GIVEN INFORMATION:
========================================

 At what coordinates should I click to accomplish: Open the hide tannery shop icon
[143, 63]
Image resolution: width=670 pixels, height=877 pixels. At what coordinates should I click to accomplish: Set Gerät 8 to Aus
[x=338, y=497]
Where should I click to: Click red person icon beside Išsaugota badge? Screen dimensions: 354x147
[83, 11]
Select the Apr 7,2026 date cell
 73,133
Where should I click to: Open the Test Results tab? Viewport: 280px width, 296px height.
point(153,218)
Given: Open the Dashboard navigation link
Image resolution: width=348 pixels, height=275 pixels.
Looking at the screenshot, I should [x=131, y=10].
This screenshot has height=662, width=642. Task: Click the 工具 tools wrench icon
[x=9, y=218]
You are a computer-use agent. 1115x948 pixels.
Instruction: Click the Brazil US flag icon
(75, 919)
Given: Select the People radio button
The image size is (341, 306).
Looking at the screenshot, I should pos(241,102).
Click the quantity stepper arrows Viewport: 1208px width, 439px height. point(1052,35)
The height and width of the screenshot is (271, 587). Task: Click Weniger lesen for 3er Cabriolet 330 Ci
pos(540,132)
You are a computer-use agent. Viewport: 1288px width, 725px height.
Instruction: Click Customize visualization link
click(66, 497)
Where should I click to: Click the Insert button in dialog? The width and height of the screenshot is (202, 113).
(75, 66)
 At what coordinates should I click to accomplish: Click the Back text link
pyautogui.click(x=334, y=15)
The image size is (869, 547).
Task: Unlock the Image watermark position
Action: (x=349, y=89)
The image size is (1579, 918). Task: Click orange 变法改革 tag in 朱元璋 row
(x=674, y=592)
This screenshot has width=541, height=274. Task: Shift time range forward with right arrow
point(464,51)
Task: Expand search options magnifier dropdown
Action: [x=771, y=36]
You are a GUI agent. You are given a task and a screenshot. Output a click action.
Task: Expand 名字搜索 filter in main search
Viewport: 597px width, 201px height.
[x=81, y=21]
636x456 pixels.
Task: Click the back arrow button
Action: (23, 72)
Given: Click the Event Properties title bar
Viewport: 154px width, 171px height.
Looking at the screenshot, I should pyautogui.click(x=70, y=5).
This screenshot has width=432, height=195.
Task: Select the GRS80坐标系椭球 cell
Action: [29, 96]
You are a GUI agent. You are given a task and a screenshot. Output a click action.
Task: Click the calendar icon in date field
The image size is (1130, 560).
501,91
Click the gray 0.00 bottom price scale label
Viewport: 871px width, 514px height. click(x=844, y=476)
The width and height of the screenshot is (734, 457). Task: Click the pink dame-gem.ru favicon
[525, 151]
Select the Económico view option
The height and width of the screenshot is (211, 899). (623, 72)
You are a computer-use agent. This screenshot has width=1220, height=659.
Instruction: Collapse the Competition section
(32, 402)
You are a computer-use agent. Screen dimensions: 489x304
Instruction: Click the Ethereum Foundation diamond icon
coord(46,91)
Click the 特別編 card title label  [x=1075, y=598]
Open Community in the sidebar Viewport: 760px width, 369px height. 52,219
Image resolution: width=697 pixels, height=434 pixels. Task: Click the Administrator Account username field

========================================

Transcribe, in full, each record that appears above.

 At what coordinates should I click to accomplish: Open the hide tannery shop icon
[143, 63]
Image resolution: width=670 pixels, height=877 pixels. At what coordinates should I click to accomplish: Set Gerät 8 to Aus
[x=338, y=497]
Where should I click to: Click red person icon beside Išsaugota badge? Screen dimensions: 354x147
[83, 11]
Select the Apr 7,2026 date cell
 73,133
Where should I click to: Open the Test Results tab? Viewport: 280px width, 296px height.
point(153,218)
Given: Open the Dashboard navigation link
Image resolution: width=348 pixels, height=275 pixels.
Looking at the screenshot, I should [x=131, y=10].
This screenshot has height=662, width=642. Task: Click the 工具 tools wrench icon
[x=9, y=218]
You are a computer-use agent. 1115x948 pixels.
Instruction: Click the Brazil US flag icon
(75, 919)
Given: Select the People radio button
The image size is (341, 306).
Looking at the screenshot, I should pos(241,102).
Click the quantity stepper arrows Viewport: 1208px width, 439px height. point(1052,35)
The height and width of the screenshot is (271, 587). Task: Click Weniger lesen for 3er Cabriolet 330 Ci
pos(540,132)
You are a computer-use agent. Viewport: 1288px width, 725px height.
Instruction: Click Customize visualization link
click(66, 497)
Where should I click to: Click the Insert button in dialog? The width and height of the screenshot is (202, 113).
(75, 66)
 At what coordinates should I click to accomplish: Click the Back text link
pyautogui.click(x=334, y=15)
The image size is (869, 547).
Task: Unlock the Image watermark position
Action: (x=349, y=89)
The image size is (1579, 918). Task: Click orange 变法改革 tag in 朱元璋 row
(x=674, y=592)
This screenshot has width=541, height=274. Task: Shift time range forward with right arrow
point(464,51)
Task: Expand search options magnifier dropdown
Action: [x=771, y=36]
You are a GUI agent. You are given a task and a screenshot. Output a click action.
Task: Expand 名字搜索 filter in main search
Viewport: 597px width, 201px height.
[x=81, y=21]
636x456 pixels.
Task: Click the back arrow button
Action: (23, 72)
Given: Click the Event Properties title bar
Viewport: 154px width, 171px height.
Looking at the screenshot, I should pyautogui.click(x=70, y=5).
This screenshot has width=432, height=195.
Task: Select the GRS80坐标系椭球 cell
Action: [29, 96]
You are a GUI agent. You are given a task and a screenshot. Output a click action.
Task: Click the calendar icon in date field
The image size is (1130, 560).
501,91
Click the gray 0.00 bottom price scale label
Viewport: 871px width, 514px height. click(x=844, y=476)
The width and height of the screenshot is (734, 457). Task: Click the pink dame-gem.ru favicon
[525, 151]
Select the Económico view option
The height and width of the screenshot is (211, 899). (623, 72)
You are a computer-use agent. This screenshot has width=1220, height=659.
Instruction: Collapse the Competition section
(32, 402)
You are a computer-use agent. Screen dimensions: 489x304
Instruction: Click the Ethereum Foundation diamond icon
coord(46,91)
Click the 特別編 card title label  [x=1075, y=598]
Open Community in the sidebar Viewport: 760px width, 369px height. 52,219
Image resolution: width=697 pixels, height=434 pixels. Task: Click the Administrator Account username field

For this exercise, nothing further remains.